The Mark UP

Energy a Weapon in Dueling Campaign Speeches

When the two major party presidential candidates deliver competing addresses at the same time in the same battleground state, you know the campaign is really heating up. Last week, Mitt Romney and Barack Obama turned up the temperature with much-hyped dueling economic speeches in Cincinnati and Cleveland, Ohio, respectively.

If Thursday’s speeches are any guide, the two campaigns intend to use energy policy as an example of their competing visions for America’s future, rather than an area in which common ground might be found and progress achieved.

Former Massachusetts Governor Mitt Romney’s speech centered on the thesis that the President’s policies have hindered job creation throughout the economy. The energy sector was one example, though not a headliner for his speech. Romney touched on coal, gas and oil, saying that the President has made it harder to get these fuels out of the ground. He conveniently ignored the data showing increasing production of oil and gas since Obama’s been in office. Romney also so badly wants the Keystone XL pipeline that he promised to permit it on his first day in office and to build it himself if he had to. (While the entertainment value of seeing Mitt Romney single-handedly build an oil pipeline might ease some of the staunch opposition, it would – alas – not address all substantive concerns about the project). Absent from the discussion was any mention of the clean energy.

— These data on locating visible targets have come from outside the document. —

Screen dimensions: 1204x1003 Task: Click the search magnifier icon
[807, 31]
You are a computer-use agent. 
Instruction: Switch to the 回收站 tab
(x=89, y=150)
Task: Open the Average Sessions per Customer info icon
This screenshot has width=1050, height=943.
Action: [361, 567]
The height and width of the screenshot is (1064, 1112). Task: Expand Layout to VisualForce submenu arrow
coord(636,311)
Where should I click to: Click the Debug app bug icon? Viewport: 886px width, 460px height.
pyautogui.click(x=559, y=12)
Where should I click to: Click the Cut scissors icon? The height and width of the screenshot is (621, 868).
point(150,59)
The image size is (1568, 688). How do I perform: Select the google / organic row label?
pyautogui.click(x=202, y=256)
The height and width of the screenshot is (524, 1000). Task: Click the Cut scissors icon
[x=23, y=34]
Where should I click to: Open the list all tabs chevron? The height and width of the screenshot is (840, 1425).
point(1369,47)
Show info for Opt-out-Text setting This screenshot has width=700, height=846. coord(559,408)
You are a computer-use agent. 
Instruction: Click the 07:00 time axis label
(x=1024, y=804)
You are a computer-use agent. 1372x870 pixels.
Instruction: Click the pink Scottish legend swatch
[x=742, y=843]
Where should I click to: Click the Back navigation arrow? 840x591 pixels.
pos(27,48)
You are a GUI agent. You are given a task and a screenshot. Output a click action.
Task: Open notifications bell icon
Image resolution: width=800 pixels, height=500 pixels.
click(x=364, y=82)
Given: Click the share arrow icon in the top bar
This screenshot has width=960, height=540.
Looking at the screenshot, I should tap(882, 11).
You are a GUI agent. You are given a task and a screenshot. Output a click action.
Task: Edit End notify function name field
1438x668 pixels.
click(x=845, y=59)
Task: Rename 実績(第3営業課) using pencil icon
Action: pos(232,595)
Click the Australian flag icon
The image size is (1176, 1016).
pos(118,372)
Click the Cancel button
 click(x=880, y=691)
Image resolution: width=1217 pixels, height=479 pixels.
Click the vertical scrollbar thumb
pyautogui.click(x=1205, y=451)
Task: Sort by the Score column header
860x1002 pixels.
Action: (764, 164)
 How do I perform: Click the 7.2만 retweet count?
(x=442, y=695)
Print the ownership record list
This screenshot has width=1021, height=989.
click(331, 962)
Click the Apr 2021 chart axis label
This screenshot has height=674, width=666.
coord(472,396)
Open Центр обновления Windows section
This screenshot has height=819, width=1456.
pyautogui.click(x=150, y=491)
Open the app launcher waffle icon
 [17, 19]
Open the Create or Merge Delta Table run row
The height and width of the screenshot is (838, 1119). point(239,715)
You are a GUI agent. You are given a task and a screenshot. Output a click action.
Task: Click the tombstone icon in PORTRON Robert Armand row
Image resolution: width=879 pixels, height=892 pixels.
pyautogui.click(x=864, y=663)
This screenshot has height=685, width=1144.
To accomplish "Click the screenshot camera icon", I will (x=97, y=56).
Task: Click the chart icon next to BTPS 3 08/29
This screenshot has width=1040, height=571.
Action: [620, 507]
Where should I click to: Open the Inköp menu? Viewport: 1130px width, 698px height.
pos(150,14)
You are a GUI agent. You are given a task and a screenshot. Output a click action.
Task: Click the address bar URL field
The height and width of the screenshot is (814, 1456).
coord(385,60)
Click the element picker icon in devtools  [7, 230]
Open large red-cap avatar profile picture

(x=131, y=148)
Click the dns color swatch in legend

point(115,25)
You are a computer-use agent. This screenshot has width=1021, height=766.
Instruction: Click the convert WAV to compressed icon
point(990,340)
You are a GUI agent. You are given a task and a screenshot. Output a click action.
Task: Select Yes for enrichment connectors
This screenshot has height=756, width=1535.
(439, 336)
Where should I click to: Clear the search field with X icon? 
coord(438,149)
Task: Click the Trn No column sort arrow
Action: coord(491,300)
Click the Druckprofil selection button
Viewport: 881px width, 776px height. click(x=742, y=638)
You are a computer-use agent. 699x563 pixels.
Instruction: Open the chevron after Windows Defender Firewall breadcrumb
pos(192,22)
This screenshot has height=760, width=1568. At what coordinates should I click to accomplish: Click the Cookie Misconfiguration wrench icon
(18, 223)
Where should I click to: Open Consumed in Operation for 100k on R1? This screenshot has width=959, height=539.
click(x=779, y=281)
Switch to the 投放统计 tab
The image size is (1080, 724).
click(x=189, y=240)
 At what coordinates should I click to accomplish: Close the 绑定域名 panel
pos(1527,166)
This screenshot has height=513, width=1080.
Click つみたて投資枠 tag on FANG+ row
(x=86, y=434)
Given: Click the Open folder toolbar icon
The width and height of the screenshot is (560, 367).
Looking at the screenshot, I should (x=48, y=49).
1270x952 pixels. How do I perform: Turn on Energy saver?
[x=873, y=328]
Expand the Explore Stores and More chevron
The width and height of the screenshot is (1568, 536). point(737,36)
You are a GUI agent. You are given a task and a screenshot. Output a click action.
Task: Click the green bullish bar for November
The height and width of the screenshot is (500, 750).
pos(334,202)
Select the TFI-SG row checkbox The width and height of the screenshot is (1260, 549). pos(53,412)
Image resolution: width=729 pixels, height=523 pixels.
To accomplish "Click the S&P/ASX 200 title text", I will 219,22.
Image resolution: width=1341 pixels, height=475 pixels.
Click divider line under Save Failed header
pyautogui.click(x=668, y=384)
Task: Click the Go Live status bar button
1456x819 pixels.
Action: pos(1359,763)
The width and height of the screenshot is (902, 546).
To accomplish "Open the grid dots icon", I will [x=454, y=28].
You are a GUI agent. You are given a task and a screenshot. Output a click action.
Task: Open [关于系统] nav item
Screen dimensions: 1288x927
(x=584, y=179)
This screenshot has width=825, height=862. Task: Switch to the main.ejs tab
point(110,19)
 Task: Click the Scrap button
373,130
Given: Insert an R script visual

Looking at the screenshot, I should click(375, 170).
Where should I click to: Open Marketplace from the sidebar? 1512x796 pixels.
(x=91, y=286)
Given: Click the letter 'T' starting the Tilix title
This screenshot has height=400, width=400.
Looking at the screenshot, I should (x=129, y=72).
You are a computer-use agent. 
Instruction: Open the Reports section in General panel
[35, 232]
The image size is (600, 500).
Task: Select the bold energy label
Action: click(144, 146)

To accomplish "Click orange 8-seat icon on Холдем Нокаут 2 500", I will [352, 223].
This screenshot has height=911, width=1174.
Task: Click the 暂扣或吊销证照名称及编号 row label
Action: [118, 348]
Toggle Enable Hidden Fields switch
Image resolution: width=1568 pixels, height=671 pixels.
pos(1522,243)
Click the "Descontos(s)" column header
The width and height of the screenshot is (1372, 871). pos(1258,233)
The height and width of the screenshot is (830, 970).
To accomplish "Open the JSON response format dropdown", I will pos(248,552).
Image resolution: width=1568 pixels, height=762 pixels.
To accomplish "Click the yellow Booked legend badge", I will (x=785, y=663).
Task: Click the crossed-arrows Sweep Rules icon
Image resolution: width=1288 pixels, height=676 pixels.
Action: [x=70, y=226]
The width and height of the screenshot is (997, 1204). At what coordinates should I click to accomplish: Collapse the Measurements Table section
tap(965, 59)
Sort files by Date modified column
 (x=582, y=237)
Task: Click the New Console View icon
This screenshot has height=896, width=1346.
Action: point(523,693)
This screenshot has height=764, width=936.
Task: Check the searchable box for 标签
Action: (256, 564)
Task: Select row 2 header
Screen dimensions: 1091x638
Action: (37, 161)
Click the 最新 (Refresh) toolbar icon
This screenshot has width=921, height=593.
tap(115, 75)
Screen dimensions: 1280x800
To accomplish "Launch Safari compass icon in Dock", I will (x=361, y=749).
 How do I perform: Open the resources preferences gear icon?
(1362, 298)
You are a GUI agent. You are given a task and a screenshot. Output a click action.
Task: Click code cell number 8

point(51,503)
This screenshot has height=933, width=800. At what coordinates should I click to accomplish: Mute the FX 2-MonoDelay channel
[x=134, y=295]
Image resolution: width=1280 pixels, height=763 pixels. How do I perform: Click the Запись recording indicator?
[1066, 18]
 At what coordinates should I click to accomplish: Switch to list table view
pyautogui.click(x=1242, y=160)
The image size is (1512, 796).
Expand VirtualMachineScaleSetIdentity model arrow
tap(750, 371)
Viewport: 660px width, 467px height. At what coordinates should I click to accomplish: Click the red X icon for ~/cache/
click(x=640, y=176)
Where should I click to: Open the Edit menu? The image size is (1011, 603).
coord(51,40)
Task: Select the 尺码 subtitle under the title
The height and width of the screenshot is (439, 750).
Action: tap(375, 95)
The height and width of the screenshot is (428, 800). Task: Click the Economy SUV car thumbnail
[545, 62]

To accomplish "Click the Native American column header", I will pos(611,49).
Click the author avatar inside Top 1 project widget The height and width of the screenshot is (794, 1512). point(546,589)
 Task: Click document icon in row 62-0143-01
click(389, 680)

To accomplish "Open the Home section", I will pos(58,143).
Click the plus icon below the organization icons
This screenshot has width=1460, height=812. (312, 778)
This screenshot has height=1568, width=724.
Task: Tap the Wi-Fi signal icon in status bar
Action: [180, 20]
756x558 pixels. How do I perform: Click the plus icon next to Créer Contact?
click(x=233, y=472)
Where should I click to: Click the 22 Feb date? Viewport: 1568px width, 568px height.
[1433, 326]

In contrast, President Obama declared from the beginning that he sees energy as a path toward creating “strong, sustained growth” and generating “good, middle-class jobs.” He devoted a chunk of the speech to his specific energy agenda – mentioning natural gas, nuclear, and coal before chiming in with renewable energy, electric cars and energy efficiency, an “all of the above” approach that disappointingly put clean energy at the bottom. But what was most notable was the way that he wove the need for a sane and modern energy policy throughout the speech. Listening to Obama, you’d never realize that energy has become such a divisive, ideological, litmus-test of an issue.

Perhaps, that is the silver lining of the dueling speeches. Energy policy doesn’t have to be divisive. A majority of Americans are united in their support for clean energy and reduced pollution. Candidates shouldn’t use energy policy as a weapon to score political points. Instead of creating and enlarging gaps among us, politicians can and should try to find common ground and begin making progress on an issue that everyone agrees is important.